> On 23 Mar 2017, at 20:18, Matthew Johnson <[email protected]> wrote:
> 
> 
>> On Mar 23, 2017, at 2:02 PM, David Hart via swift-evolution 
>> <[email protected] <mailto:[email protected]>> wrote:
>> 
>> 
>> 
>> On 23 Mar 2017, at 16:49, Drew Crawford <[email protected] 
>> <mailto:[email protected]>> wrote:
>> 
>>> 
>>> 
>>> 
>>> On March 23, 2017 at 2:22:20 AM, David Hart ([email protected] 
>>> <mailto:[email protected]>) wrote:
>>> 
>>>> > We will get static linking at some point in the near future.
>>> 
>>> Static linking does not fix this issue. Just change "framework" to ".a".
>>> 
>> I'm curious to hear what issue your client had with you using many 
>> frameworks that static linking doesn't solve.
>> 
>>>> > If we wait until we get submodules, we won't be able to revisit. This is 
>>>> > probably our last chance to "remove" a feature. Submodules can always 
>>>> > add features down the way.
>>> 
>>> Maybe submodules will solve this issue, maybe not.  But submodules are 
>>> *much* more complex than scoped access:
>>> 
>>> * Performance.  This is hot code we compile with WMO.  Moving it into a 
>>> submodule could reduce visibility for optimization in a way that causes a 
>>> performance regression.  In particular, we know that specialization of T is 
>>> a performance requirement, it isn't clear whether that would be preserved.  
>>> Does WMO provide the same visibility across submodules?  Nobody knows.
>>> 
>> I don't see why submodules could not profit from WMO: the module is still 
>> compiled all together. Submodules are simply a scoping/hiding mechanism.
>>> * Namespacing.  It's possible that one program may ship 3-4 versions of 
>>> this code because each dependency has a slightly different version under 
>>> our current samizdat process.  It is not clear whether submodules would 
>>> avoid the "duplicate symbols" issue from C/ObjC.  Xiaodi seems quite 
>>> concerned about a related "duplicate functions" problem involved with 
>>> private today, doubling down on that is not a good idea.
>>> 
>> That looks like a very corner case. I haven't yet found myself in the case 
>> where I needed multiple versions of a code base in a same product (binary, 
>> framework, application)
>>> * It is not clear whether submodules are from an objectcode point of view 
>>> merged into the parent library or kept as individual libraries
>>> 
>> It would be very strange to me if they were independent libraries: what 
>> would different them from modules then? No other language I've used works 
>> that way.
>>> * It is not clear from a .swiftmodule point of view whether submodules are 
>>> merged into the parent module or distributed as .swiftmodules / .swiftdocs
>>> 
>>> * Not clear how much ABI impact there is from submodules at a time when we 
>>> are supposed to be trying to stabilize it
>>> 
>>> I would love to believe that a proposal on submodules will come through 
>>> having solutions to all these issues and many more, then we will implement 
>>> it and all sing kumbayah.  But we are a long distance from that, and it may 
>>> never happen at all, certainly we cannot evaluate proposals that haven't 
>>> been written.  Meanwhile we have a solution in the hand.
>>> 
>> But at the same time, we can't write and review proposals with no regard for 
>> future proposals coming down the road or we end up with a clunky language.
> 
> Or we can just wait until access control and / or submodules are part of a 
> release theme and address these issues more holistically.

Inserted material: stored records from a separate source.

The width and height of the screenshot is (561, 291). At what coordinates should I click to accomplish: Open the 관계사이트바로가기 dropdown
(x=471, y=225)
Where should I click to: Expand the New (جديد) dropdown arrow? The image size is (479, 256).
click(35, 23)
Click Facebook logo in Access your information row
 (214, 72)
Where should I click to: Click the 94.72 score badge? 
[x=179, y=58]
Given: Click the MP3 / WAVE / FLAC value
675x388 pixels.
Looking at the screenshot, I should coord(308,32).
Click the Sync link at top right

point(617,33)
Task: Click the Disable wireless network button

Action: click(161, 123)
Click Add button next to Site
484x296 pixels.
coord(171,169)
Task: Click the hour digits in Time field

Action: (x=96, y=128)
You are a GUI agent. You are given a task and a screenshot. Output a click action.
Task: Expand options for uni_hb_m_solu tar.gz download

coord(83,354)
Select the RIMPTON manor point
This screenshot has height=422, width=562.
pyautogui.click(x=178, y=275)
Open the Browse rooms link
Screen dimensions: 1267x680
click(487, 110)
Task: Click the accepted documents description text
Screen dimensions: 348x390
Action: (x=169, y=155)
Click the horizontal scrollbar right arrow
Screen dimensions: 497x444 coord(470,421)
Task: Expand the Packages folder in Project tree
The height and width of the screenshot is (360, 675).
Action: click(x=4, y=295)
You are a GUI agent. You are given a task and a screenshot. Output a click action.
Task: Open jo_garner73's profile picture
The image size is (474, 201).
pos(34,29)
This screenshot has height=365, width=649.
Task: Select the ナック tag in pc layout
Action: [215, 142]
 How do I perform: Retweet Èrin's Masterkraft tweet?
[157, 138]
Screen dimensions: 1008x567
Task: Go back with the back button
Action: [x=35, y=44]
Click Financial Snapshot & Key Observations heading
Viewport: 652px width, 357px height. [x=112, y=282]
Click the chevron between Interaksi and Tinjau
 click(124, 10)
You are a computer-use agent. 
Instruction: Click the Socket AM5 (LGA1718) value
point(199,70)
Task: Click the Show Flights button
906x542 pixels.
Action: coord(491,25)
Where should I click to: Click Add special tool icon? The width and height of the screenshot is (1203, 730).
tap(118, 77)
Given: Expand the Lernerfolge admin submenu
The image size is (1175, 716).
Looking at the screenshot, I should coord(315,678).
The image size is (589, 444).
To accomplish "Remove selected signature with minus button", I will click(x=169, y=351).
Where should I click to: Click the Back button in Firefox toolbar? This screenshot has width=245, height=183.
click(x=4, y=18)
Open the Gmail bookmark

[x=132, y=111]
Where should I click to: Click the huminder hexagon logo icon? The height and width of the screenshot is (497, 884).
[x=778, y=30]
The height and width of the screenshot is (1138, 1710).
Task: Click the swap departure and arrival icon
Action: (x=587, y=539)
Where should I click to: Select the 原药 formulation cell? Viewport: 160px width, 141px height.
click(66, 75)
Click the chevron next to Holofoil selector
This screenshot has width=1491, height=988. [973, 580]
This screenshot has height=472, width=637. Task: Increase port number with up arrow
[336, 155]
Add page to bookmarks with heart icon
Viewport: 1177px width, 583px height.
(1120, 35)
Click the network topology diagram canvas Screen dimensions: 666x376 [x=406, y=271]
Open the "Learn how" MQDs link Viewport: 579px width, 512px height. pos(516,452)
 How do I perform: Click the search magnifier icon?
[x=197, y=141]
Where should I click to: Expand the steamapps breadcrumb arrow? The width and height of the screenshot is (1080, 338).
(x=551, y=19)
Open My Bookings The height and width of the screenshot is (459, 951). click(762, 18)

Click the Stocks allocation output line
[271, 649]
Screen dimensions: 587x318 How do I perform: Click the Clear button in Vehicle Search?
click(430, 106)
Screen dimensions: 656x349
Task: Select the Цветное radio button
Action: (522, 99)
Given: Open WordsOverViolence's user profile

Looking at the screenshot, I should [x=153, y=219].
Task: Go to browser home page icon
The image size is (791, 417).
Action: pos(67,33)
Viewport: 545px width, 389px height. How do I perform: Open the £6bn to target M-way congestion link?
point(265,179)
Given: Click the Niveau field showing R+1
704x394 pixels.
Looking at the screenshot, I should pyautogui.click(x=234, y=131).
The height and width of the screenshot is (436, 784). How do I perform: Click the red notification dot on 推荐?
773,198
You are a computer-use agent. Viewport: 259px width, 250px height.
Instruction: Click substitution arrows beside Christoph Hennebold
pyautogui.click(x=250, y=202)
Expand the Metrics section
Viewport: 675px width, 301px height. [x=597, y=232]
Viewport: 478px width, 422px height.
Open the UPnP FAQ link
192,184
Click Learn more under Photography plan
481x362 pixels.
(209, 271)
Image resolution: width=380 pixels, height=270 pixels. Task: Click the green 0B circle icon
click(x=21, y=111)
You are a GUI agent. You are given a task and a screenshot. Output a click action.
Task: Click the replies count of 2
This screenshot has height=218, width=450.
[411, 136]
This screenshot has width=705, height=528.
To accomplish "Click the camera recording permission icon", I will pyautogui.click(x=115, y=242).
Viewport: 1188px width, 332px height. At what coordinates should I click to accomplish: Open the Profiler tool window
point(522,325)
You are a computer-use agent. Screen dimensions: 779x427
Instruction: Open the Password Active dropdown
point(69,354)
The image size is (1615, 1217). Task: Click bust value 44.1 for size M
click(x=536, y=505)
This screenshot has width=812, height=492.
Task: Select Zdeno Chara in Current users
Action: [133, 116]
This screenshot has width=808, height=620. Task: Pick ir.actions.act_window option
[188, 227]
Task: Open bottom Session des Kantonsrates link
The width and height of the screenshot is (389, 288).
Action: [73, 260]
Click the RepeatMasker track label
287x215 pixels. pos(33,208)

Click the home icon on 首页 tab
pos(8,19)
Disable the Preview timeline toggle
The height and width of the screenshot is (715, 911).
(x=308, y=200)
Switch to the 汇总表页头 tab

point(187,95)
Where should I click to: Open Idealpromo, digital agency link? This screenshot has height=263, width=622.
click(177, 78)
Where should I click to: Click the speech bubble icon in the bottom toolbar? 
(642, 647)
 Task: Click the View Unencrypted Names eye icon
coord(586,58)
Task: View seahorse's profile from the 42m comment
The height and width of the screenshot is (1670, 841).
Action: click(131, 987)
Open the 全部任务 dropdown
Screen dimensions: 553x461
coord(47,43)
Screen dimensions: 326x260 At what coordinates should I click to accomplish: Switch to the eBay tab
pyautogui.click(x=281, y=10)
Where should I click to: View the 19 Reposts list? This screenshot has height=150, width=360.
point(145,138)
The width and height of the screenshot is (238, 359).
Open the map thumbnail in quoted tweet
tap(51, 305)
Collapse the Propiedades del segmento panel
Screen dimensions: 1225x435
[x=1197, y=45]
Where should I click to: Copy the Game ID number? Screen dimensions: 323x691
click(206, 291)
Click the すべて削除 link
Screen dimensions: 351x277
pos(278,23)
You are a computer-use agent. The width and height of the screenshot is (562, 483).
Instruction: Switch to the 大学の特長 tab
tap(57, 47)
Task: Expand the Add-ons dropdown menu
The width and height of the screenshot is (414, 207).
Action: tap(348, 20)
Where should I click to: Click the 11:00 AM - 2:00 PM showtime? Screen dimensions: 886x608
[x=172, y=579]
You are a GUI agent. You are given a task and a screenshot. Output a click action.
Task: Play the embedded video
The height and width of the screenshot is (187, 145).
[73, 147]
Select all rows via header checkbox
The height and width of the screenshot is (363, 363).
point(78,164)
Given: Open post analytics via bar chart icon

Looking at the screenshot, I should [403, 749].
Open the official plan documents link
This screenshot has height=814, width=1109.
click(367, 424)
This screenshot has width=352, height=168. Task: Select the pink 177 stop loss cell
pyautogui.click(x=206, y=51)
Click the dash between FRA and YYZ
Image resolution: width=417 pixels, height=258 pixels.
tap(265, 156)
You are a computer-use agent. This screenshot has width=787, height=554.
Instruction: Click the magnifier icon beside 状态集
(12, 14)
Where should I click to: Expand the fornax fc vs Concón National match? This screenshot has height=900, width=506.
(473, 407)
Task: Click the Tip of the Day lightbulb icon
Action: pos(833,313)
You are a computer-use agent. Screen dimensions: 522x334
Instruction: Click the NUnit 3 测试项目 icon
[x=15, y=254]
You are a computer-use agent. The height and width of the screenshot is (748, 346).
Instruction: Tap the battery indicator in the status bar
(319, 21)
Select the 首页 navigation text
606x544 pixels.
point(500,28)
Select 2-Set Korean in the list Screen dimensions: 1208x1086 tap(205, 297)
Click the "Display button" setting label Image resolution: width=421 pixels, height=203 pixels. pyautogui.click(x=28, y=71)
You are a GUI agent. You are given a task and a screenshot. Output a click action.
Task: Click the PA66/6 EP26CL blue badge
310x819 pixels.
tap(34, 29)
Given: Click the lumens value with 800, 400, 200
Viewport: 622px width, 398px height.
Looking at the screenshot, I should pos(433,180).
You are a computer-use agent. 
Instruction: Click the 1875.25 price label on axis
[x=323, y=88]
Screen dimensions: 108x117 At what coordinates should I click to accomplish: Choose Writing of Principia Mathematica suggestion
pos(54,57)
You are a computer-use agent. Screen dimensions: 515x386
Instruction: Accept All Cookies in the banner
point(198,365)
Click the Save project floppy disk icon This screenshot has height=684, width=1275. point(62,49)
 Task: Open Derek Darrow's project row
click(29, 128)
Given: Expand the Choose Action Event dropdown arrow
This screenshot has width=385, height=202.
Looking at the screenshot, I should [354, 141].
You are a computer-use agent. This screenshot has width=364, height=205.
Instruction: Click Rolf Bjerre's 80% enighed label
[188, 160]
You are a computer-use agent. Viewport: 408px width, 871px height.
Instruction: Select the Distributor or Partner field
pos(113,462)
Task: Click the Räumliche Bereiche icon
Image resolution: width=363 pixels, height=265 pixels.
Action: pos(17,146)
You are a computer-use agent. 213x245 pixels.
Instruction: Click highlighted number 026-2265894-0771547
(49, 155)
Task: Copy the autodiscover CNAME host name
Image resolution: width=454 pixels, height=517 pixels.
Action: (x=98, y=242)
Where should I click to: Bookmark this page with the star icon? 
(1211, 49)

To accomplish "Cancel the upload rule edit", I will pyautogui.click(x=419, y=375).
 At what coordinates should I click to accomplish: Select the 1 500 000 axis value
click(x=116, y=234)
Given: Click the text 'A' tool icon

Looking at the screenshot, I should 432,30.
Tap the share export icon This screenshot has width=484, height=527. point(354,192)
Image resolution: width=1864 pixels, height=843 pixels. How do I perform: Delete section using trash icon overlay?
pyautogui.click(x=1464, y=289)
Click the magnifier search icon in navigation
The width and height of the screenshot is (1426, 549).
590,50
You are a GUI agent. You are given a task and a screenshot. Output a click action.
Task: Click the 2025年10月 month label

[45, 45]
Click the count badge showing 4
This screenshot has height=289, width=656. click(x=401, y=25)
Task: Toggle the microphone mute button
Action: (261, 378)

Its worth asking the core team, but I have the impression that a submodule 
proposal (Swift 4+ now) will have much less leeway to remove features. So if we 
don’t remove scoped-based private now, we might not be able to remove it later, 
even if we wish we could.

> As I have said before, the details of the submodule design we eventually end 
> up with could influence what problems people want access control to address 
> (or not address).  It’s possible that we could end up with a design that 
> allows us to eliminate `fileprivate` instead of `private` if we feel we must 
> eliminate one of them.

I have difficulties imagining a submodule proposal that could allow us to 
eliminate fileprivate. Care to give an example?

> Right now we just don’t know enough to say for sure.